What This Chapter Is About
Ezekiel 35 is an oracle against Mount Seir — Edom — delivered as the counterpart to the restoration oracle for the mountains of Israel in chapter 36. Edom is condemned for its perpetual hostility (eivat olam) toward Israel, for its opportunistic violence during the fall of Jerusalem, and for its arrogant claim to possess both Israel and Judah's land. The chapter announces that Edom's mountains will become a permanent desolation, mirroring the devastation Edom rejoiced to see inflicted on Israel.
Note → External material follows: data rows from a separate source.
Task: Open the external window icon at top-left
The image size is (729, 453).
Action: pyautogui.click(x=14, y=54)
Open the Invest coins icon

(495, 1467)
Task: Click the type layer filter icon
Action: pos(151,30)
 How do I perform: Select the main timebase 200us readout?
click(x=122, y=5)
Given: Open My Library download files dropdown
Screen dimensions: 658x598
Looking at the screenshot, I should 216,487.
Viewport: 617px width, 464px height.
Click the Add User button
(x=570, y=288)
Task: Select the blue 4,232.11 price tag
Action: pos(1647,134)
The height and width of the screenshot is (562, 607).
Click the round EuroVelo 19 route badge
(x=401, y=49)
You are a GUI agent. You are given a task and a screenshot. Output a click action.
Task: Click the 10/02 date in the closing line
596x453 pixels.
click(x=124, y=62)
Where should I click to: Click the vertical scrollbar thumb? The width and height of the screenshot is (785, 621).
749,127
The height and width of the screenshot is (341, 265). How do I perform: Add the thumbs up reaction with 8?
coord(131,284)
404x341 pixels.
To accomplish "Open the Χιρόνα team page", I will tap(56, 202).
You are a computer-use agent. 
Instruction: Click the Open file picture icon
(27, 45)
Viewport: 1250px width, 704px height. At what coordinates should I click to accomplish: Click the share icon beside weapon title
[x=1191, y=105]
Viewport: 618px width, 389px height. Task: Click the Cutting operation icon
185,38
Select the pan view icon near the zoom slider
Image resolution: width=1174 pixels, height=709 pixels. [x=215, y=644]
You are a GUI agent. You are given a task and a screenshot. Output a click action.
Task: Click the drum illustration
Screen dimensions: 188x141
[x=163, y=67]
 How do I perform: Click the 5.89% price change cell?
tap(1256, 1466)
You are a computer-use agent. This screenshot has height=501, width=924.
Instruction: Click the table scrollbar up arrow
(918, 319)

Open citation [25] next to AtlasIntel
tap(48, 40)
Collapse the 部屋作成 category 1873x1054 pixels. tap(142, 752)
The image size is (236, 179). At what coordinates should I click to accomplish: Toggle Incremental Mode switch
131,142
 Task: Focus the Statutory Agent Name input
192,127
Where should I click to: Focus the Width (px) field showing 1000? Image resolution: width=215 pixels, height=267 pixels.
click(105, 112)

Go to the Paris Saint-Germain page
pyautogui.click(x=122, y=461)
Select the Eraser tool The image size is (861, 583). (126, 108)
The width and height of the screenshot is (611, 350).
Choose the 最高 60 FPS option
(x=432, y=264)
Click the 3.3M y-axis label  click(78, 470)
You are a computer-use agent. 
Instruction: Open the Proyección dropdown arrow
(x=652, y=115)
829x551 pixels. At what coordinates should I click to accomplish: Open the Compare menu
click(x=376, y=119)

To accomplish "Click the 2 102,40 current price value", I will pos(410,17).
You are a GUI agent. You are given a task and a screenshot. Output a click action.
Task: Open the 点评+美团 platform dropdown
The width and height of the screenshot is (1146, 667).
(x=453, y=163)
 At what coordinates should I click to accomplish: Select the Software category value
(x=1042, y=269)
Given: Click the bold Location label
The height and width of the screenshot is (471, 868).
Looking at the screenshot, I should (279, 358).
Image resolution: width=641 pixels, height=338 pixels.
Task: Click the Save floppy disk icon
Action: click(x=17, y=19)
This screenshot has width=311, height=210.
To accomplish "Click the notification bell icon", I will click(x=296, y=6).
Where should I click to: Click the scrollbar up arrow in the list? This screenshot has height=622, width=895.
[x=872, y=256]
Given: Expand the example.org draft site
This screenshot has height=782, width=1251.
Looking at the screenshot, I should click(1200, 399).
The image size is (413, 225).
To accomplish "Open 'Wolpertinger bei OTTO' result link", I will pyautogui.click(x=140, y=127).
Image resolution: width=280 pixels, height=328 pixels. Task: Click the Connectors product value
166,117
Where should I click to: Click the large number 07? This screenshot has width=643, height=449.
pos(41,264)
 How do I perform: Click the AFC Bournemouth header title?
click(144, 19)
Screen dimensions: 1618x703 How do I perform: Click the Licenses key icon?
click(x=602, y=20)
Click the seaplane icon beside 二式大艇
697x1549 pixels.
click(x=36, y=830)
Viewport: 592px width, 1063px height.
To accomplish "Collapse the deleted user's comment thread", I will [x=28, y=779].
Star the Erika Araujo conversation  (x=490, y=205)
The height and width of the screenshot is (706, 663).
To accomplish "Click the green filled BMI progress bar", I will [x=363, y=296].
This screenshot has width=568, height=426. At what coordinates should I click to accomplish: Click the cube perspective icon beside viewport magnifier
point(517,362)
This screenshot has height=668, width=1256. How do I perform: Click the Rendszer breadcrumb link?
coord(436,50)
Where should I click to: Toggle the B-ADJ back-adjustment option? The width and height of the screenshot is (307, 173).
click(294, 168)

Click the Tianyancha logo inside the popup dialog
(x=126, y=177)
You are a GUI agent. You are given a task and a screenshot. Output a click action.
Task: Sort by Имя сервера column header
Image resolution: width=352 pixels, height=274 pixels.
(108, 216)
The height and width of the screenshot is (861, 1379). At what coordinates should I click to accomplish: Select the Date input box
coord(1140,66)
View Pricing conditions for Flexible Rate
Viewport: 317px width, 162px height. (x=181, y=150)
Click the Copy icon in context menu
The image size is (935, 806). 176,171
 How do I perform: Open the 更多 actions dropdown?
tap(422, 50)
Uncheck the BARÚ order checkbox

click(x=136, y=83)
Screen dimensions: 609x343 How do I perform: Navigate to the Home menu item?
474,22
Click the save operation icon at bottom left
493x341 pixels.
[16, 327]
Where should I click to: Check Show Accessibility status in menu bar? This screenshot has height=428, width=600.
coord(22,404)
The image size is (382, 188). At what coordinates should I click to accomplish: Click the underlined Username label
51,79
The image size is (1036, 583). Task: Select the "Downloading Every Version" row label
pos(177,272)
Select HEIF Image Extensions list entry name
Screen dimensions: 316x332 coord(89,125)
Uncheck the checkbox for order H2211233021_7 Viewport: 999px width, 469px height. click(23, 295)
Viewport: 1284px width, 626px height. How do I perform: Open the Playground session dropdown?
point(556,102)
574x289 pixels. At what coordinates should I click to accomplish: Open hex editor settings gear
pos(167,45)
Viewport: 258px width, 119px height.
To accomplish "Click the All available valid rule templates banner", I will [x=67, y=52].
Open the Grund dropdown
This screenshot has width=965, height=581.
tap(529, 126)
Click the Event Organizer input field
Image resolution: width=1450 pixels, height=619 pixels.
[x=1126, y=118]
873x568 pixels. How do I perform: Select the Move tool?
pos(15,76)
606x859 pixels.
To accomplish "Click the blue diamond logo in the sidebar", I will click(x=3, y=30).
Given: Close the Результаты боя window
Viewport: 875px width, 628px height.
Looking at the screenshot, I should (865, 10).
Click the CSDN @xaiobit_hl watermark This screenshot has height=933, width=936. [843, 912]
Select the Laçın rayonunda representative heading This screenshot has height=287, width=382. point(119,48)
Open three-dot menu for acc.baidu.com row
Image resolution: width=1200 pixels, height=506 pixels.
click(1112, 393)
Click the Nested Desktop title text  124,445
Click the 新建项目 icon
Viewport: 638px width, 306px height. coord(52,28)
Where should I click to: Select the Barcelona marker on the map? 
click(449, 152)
What Makes This Chapter Remarkable
This oracle pairs structurally with chapter 36 as a deliberate contrast: the mountains of Seir will become desolate while the mountains of Israel will be restored. Edom's sin is not merely political rivalry but theological presumption — claiming the land that belongs to the LORD while knowing that 'the LORD was there' (v. 10). The phrase eivat olam ('perpetual hostility,' v. 5) traces Edom's enmity back to the Esau-Jacob conflict in Genesis 25-27, casting this as a family feud that has become a national sin. The threefold repetition of 'I will make you a desolation' (vv. 3, 4, 14-15) creates a structural echo of covenant curse language.
Translation Friction
The phrase 'these two nations and these two lands will be mine' (v. 10) requires careful handling — Edom is claiming both the northern kingdom (Israel) and the southern kingdom (Judah), and the text's response is that the LORD was there, meaning the land belongs to God, not to Edom. The word shemamah ('desolation') appears repeatedly and must be rendered consistently. The phrase eivat olam in verse 5 could be rendered 'ancient hostility,' 'perpetual enmity,' or 'undying hatred' — we chose 'perpetual hostility' to capture both the temporal depth and the active aggression of the Hebrew.
Connections
This oracle connects to the Edom oracle in Ezekiel 25:12-14, to the extended Edom prophecy in Obadiah, to the Esau-Jacob narrative in Genesis 25-33, and to Psalm 137:7 ('Remember, LORD, what the Edomites did on the day Jerusalem fell'). The structural pairing with chapter 36 creates a mountain-against-mountain contrast that frames the entire restoration section.